On le voit, on croise au passage d’autres amis, notamment Jacob et sa « boiterie », héritage du combat nocturne avec l’Ange et signe de l’Alliance avec Dieu ; un Jacob laïcisé cependant en guise d’amant ; Verlaine aussi, et les « sanglots longs » de la « Chanson d’automne » ; ainsi que le compositeur et interprète israélien Asaf Avidan : My tunnels are long and dark these days. Le tragique est au cœur et la poète oscille entre mélancolie et tonalités plus austères.
« L’Étrangère » voudrait faire d’elle un « poème possible ». Elle hante les morts et les fréquente. Sa poésie est vertigineuse car insaisissable, intraduisible avec les mots courants, les pensées ordinaires. Ses mots sont si simples, pourtant ! Mais ils disent un ailleurs inconnaissable, qu’elle seule semble pouvoir aborder. Le poème emprunte cependant, parfois, des phrases entendues dans la conversation courante, mais celles-ci n’en deviennent que plus singulières. D’autres fois, la poète évoque de lointaines comptines d’enfance. Ce que l’on peut dire, c’est que cette poésie se dérobe. Ses mots bercent en même temps qu’ils raniment d’anciennes blessures qui ne demandent qu’à affleurer. Une grande tristesse respire entre les pages, qui résistent, un peu rêches, un peu grenues au toucher. À l’identique des mots qui s’ébrouent pour confier au poème à la fois la blessure et cette soif d’absolu (qui en est peut-être l’une des composantes primordiales).

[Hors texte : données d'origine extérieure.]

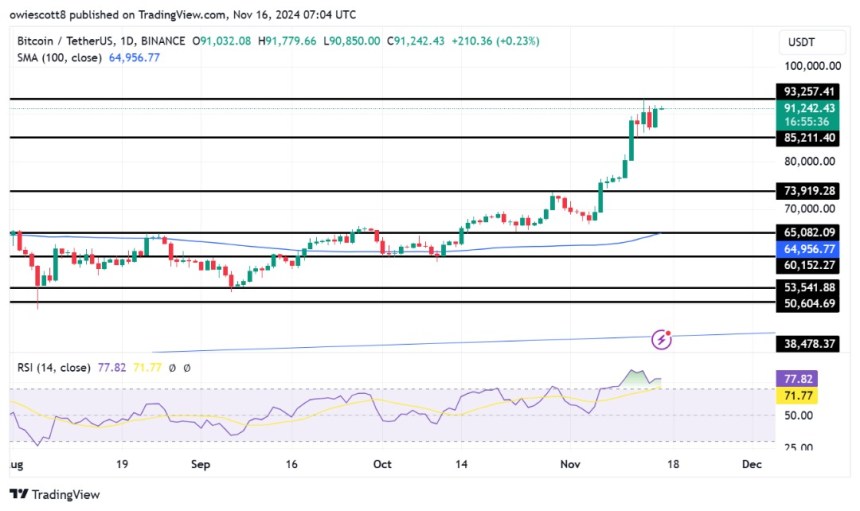Click the purple lightning event marker icon

coord(661,340)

Je feuillette à nouveau le recueil pour saisir les inflexions d’une voix, et voici ce qui s’offre à moi :
« l’inflexion d’une main
inconnue
exécutant la danse
qu’un rêve nous
offrit »
Plus loin, cette découverte interrogative incroyable d’où surgit le plaisir paradoxal :
« c’est un peu fou d’inexister
avec tant de ferveur
de densité rêveuse
ça doit être cela, ce sourire
parfois »
Le sourire, c’est celui du chat du Cheshire.
Dans ce recueil, ce qui prédomine, c’est l’image de l’envers. La chute dans le vide, la catabase, tête première, mais aussi l’enroulement de l’écuyère ou de la trapéziste. Tant de mystère dans la poésie de L’Étrangère, tant de poésie indicible qui se déroule, encercle, enlève, enlove, ailleurs, au-delà, dans un univers qui n’existe peut-être que dans les rêves ou dans l’imaginaire poétique. Car elle est bien étrange celle qui se définit ainsi :
« elle est une farce
une anomalie »
et qui plus loin écrit :
« elle n’écrit que dans
l’insondable tristesse
ou l’insondable joie
là ce qui n’a Nom
réside
amoureusement »
Faut-il voir un zeugma entre « ce qui n’a nom » et ce qui tient à l’imprononçable ? Le Nom de Yahweh ? Tenter de donner une réponse transparente serait contraire à la vision et à la démarche de la poète, et à celle de la dessinatrice. Il faut donc se résoudre à suivre la ligne de la poète sans vouloir apporter de réponse tranchée :
« et vous cherchiez encore
quel sens
lire par là »
L’essentiel n’est-il pas de suivre les gués qui s’offrent en cours de chemin et de faire halte ? De prendre le temps de la méditation avant de poursuivre ?
« dans l’écriture
des choses brèves lui viennent
inaugurant des ponts
tendus entre embrasements
et néants
ces passerelles
continuent à se balancer
à l’aplomb des gouffres
où mystères et indicible
se disputent
les dents des morts »
En attendant « le vent sec/des rédemptions ». Ou peut-être cet « appel » qui ouvre sur l’espoir :
« il reste des mots pour
communier à l’allégresse »
Riche d’échos auxquels nos esprits cartésiens sont devenus trop souvent insensibles, la poésie de L’Étrangère est une poésie troublante et exigeante. Imprégnée de spiritualité, de délicatesse et de douceur. Lente et extrême. Une poésie inspirée, une poésie des contrées hautes. Une anabase.